Quoted passage =
******

Checkpointing

To process data reliably and with consistent outputs, Quix Streams applications need to periodically save their state stores to disk and commit processed offsets to Kafka.

We call this process a “checkpointing”.

The goal of checkpointing is to ensure that applications can recover after failures and reprocess records from Kafka producing the same results as if the failure never happened.

Quix Streams supports both At-Least-Once and Exactly-Once processing guarantees, which can be changed using the processing_guarantee parameter.

When At-Least-Once guarantee is enabled (the default), each incoming message is guaranteed to be processed, but it may happen multiple times and generate duplicated outputs in case of failure
If Exactly-Once guarantee is enabled, the outputs are guaranteed to be unique for every message at the cost of increased latency.

See the Configuration page to learn more about processing guarantees.

Under the Hood

When Application starts processing, it initializes the Checkpoint object with a fixed lifetime interval in seconds according to the commit_interval setting (every 5 seconds by default).
The Checkpoint object is responsible for keeping track of processed Kafka offsets and pending state transactions.
After the message is successfully processed, its offset is marked as processed in the current checkpoint.
When checkpoint commits, it will:
1. Produce changelog messages for every pending state update to the changelog topics (if they are enabled).
2. Flush the Kafka Producer and verify the delivery of every outgoing message both to output and changelog topics.
3. Synchronously commit the topic offsets to Kafka.
4. Flush the pending state transactions to the durable state stores.
After the checkpoint is fully committed, a new one is created and the processing continues.
Besides the regular intervals, the checkpoint is also committed when Kafka partitions are rebalanced.

******

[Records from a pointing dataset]
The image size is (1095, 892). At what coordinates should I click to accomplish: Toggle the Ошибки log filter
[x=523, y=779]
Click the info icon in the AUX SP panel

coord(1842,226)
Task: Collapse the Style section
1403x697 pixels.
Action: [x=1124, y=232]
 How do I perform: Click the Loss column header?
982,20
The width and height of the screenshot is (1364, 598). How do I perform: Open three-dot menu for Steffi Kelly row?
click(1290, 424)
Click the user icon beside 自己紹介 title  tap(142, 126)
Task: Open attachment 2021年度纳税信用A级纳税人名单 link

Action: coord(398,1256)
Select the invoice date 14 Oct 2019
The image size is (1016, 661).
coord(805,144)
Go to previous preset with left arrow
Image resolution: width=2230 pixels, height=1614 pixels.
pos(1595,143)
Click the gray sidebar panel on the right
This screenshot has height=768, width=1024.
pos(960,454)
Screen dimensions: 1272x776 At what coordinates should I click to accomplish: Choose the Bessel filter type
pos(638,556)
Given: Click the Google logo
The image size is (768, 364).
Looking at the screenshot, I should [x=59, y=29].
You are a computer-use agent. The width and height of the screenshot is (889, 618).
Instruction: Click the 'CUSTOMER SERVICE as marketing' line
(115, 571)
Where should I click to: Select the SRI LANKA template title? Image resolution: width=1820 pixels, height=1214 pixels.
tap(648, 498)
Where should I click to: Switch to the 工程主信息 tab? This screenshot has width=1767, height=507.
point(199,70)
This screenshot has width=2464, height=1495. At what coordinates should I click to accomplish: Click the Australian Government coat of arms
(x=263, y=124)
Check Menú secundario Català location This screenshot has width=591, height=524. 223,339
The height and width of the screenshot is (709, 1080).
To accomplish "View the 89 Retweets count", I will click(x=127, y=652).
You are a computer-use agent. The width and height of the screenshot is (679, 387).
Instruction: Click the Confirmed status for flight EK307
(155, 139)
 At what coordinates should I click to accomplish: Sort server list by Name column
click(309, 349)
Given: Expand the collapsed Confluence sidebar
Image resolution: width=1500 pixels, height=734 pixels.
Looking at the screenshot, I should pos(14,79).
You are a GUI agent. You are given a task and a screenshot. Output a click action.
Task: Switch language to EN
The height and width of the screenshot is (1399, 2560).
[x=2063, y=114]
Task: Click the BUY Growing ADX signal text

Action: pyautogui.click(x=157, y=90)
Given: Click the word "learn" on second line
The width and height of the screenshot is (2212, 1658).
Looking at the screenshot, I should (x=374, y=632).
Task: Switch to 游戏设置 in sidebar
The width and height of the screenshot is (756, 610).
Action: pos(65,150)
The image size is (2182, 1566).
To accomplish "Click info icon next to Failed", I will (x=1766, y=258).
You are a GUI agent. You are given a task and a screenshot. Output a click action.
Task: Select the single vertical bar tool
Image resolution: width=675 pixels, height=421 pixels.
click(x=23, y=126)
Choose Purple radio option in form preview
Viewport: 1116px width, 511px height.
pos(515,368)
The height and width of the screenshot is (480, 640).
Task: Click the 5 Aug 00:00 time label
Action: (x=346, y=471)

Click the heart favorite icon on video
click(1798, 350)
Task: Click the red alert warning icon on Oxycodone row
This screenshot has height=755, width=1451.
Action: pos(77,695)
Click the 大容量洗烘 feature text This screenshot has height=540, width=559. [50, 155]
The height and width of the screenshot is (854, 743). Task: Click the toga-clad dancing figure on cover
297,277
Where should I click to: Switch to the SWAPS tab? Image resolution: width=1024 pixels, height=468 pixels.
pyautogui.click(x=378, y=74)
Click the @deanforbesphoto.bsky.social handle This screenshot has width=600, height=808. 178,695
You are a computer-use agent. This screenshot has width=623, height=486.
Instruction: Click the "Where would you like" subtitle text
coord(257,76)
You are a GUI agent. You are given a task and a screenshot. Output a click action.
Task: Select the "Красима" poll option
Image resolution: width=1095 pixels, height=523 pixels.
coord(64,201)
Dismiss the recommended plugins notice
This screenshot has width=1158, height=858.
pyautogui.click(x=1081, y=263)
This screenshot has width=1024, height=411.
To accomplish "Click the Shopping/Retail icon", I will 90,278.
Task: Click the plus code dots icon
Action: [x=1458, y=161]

******

Written task 1 =
Using the checkpointing text, answer each question:
(a) How often does a checkpoint commit by default?
(b) Which processing guarantee is enabled by default?
(c) What two things does the Checkpoint object keep track of?
Written task 2 = From the checkpointing text, list in order every action a checkpoint performs when it commits.
Written task 3 = Continue the checkpointing text from its final sentence.
These records are separate material and have no connection to the checkpointing text.

Response 1 =
(a) Every 5 seconds.
(b) At-Least-Once.
(c) Processed Kafka offsets and pending state transactions.

Response 2 =
1. Produce changelog messages for every pending state update to the changelog topics (if they are enabled).
2. Flush the Kafka Producer and verify the delivery of every outgoing message both to output and changelog topics.
3. Synchronously commit the topic offsets to Kafka.
4. Flush the pending state transactions to the durable state stores.

Response 3 =
Recovering the State Stores

In Quix Streams, all state stores are backed up using the changelog topics in Kafka.

Since version 2.5, all changelog messages contain the corresponding offsets of input topic messages.

During recovery, these offsets are compared with the currently committed offset of the input topic.

If the processed offset in the changelog record is higher than the current committed offset (i.e., the update was produced to the changelog, but the Kafka offsets failed to commit), this changelog update will not be applied to the state.

This way, all stateful operations will work with a consistent snapshot of the state and produce the same outputs in case of reprocessing.

For more information about changelog topics, see the How Changelog Topics Work section.

Common Failure Scenarios

Below are some examples of what can go wrong during processing and how application will be recovering from it.
In all the cases, the application stops, and it needs to be restarted.

Error happens during processing of the message.
The app will stop without producing changelogs and committing offsets.
On restart, it will restart processing from the latest committed offset.
Checkpointing fails to produce some state updates to the changelog topics.
Input topic offsets will not be committed, and the local state stores will not be flushed.
On recovery, application will ignore the changelog updates belonging to non-committed input topic offsets.
After recovery, the app will restart processing from the latest committed offset.
Checkpointing fails to commit offsets to the input topics.
Input topic offsets will not be committed, and the local state stores will not be flushed.
On recovery, application will ignore the changelog updates belonging to non-committed input topic offsets.
After recovery, the app will restart processing from the latest committed offset.
Checkpointing fails to flush state stores to the disk.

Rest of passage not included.